According to a research conducted by the Imperial College of London, one class of drug used to treat type II diabetes may not reduce the risk of death when compared with placebo.
The researchers studied three types of diabetes treatment: sodium-glucose cotransporter 2 (SGLT-2) inhibitors, glucagon-like peptide 1 (GLP-1) agonists, and dipeptidyl peptidase 4 (DPP-4) inhibitors.
The team investigated whether these drugs were associated with a lower mortality risk, and conducted a network meta-analysis of 236 trials comparing all the drugs against each other, a placebo, or no treatment at all, and involving 176, 310 patients.
All the drugs lower blood sugar levels but the results revealed that while two of the drugs reduced the risk of death when compared with a placebo, one did not.
Sean Zheng, the lead author of the study, said, "Type II diabetes has become a global epidemic, with more cases than ever before. The three drug classes assessed here are being increasingly prescribed, yet until now there have been no clinical trials studying how these drugs compare to each other, and which type of drug could be the best option for patients."
Type II diabetes is thought to affect 2.8 million people in the UK and 422 million people worldwide. The condition causes levels of sugar in the blood to become too high, usually because of a lack of insulin - the hormone that mops up blood sugar.
Treatments include diet and exercise, but most people also need medication to control blood sugar. The most commonly prescribed drug is called metformin, but if this doesn't work, or triggers side effects, patients are usually offered other drugs.
But although these drugs all lower blood sugar, doctors were unclear if one was more effective than another, explained Zheng, "Patients with type II diabetes are at higher risk of dying from heart attacks or strokes, so we wanted to investigate which of these three treatments are most efficient at preventing death and cardiovascular diseases. Our hope is that in the crowded market that is diabetes medications, patients and their doctors have the necessary information to allow them to make informed decisions about long-term treatment strategies."
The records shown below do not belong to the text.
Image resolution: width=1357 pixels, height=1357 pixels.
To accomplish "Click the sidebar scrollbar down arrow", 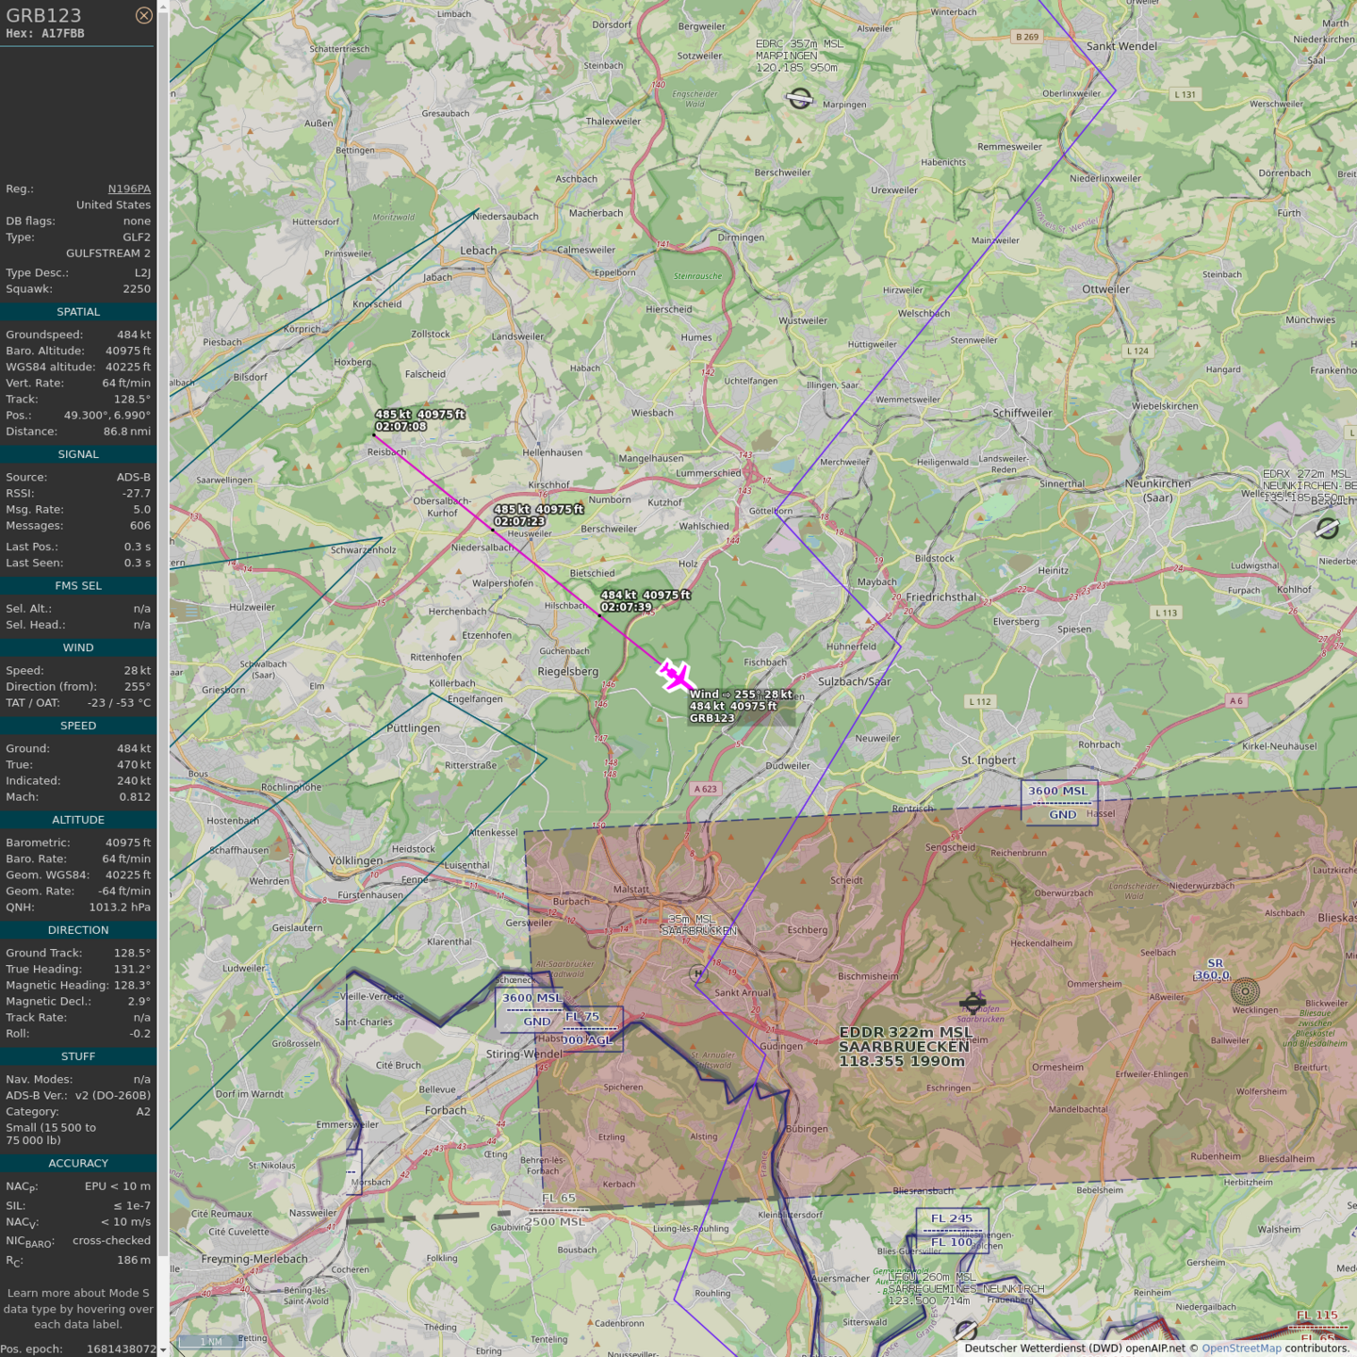I will (163, 1349).
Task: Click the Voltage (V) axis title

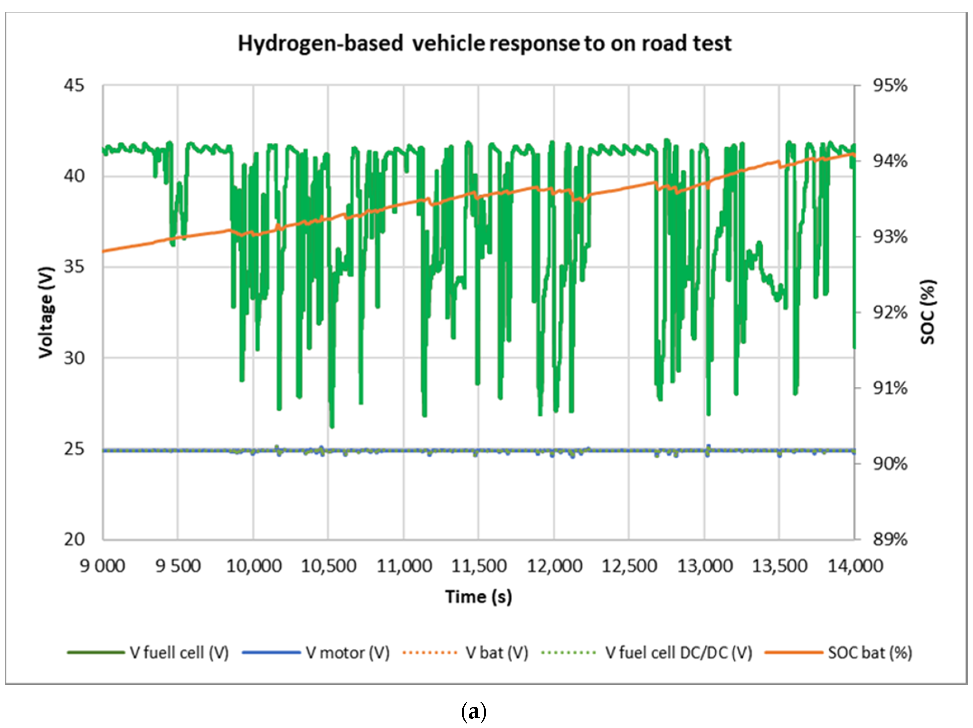Action: tap(46, 312)
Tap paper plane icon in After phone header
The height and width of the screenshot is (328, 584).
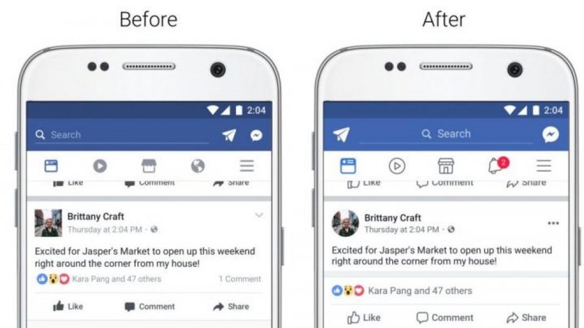coord(341,135)
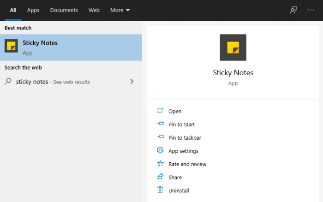Select the Sticky Notes best match result

click(71, 47)
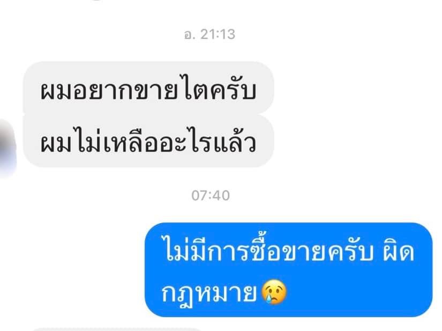Tap the word "ผม" starting the second gray message
442x331 pixels.
click(55, 143)
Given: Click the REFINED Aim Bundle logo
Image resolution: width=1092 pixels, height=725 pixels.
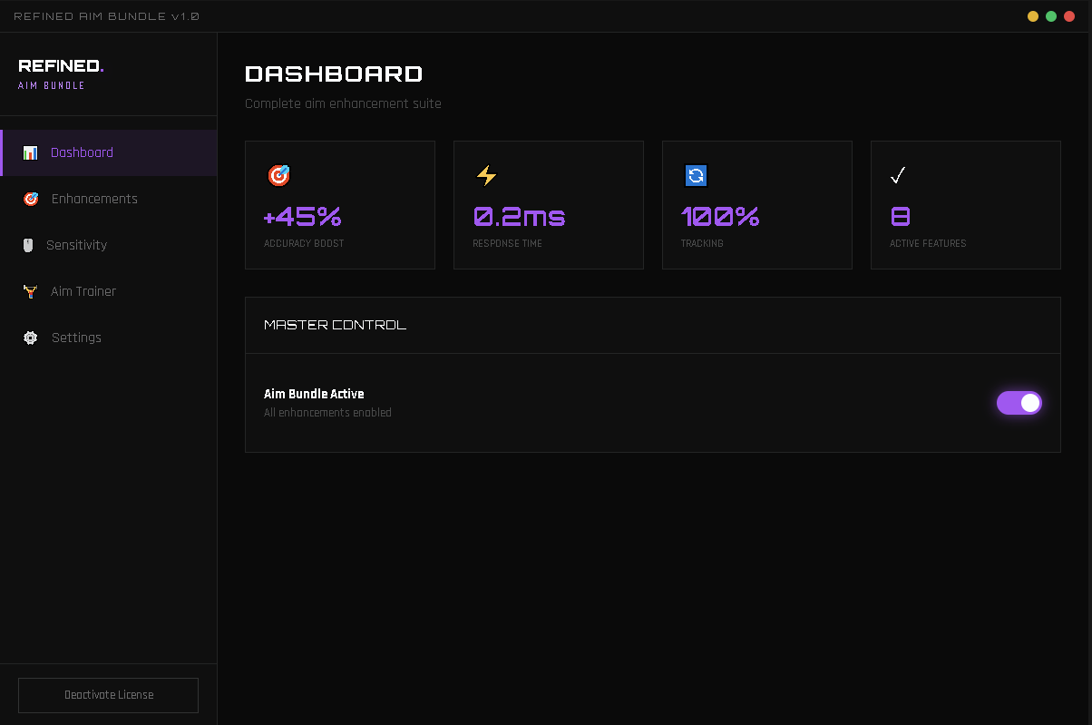Looking at the screenshot, I should click(61, 73).
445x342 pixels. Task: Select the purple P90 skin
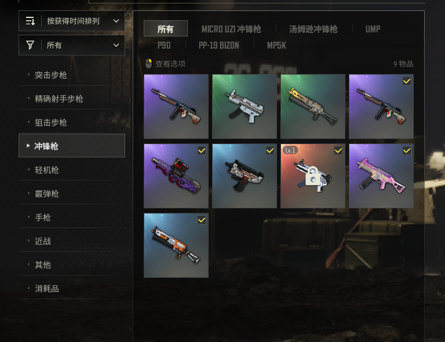(176, 176)

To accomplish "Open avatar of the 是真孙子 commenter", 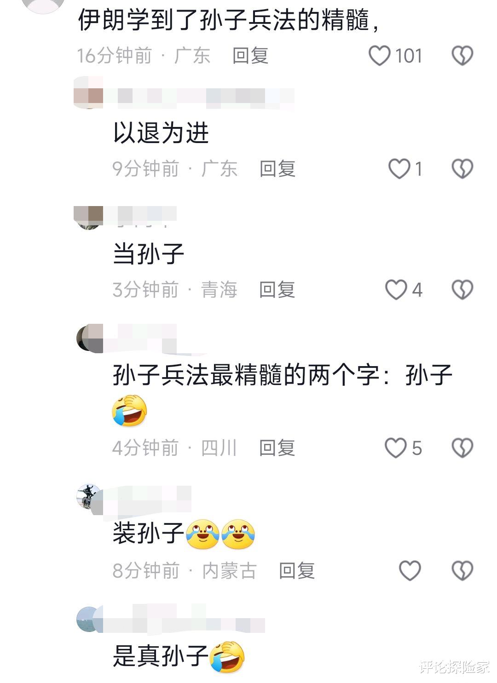I will click(x=89, y=619).
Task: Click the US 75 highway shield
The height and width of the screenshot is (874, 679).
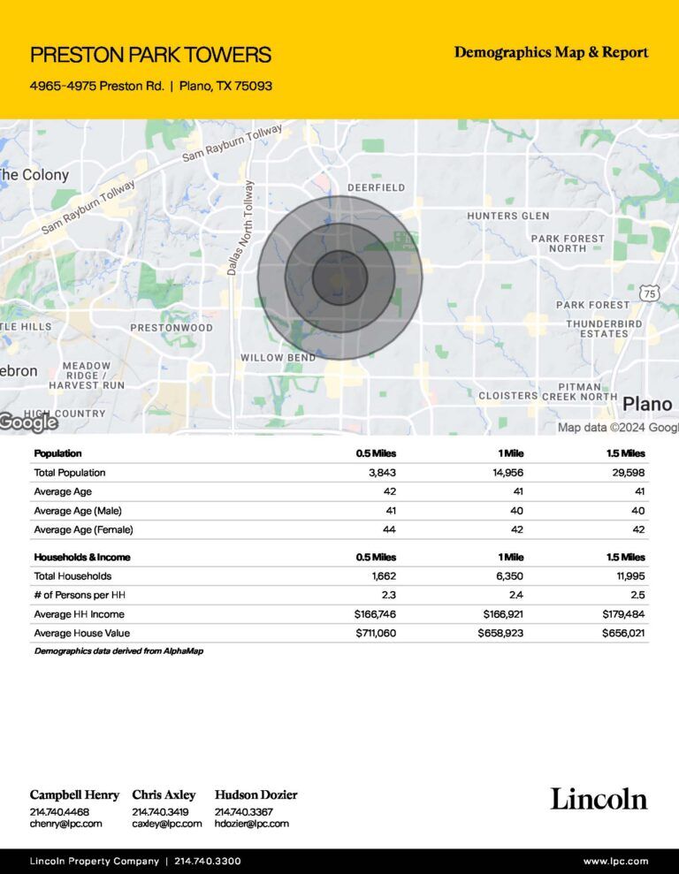Action: 650,293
The team assessed all randomised-controlled trials - the gold-standard trial that randomly assigns patients to a drug or a placebo pill, or no drug at all - and compared the treatments with each other. The results suggested DPP-4 inhibitor drugs were not associated with a reduced risk of death.
There was no reduction in risk of death from a cardiovascular event for the drugs DPP-4 inhibitors.
Zheng explained that the reasons behind the apparent reduced effectiveness of DPP-4 inhibitors are unclear, though it may be they are simply less powerful than the other two types of medication.
However, he cautioned that further work is now needed to confirm these findings, and stressed that anyone concerned about their drug regimen should consult their healthcare team. There was no evidence that any of the treatments caused harm.
The study appears in the Journal of the American Medical Association (JAMA).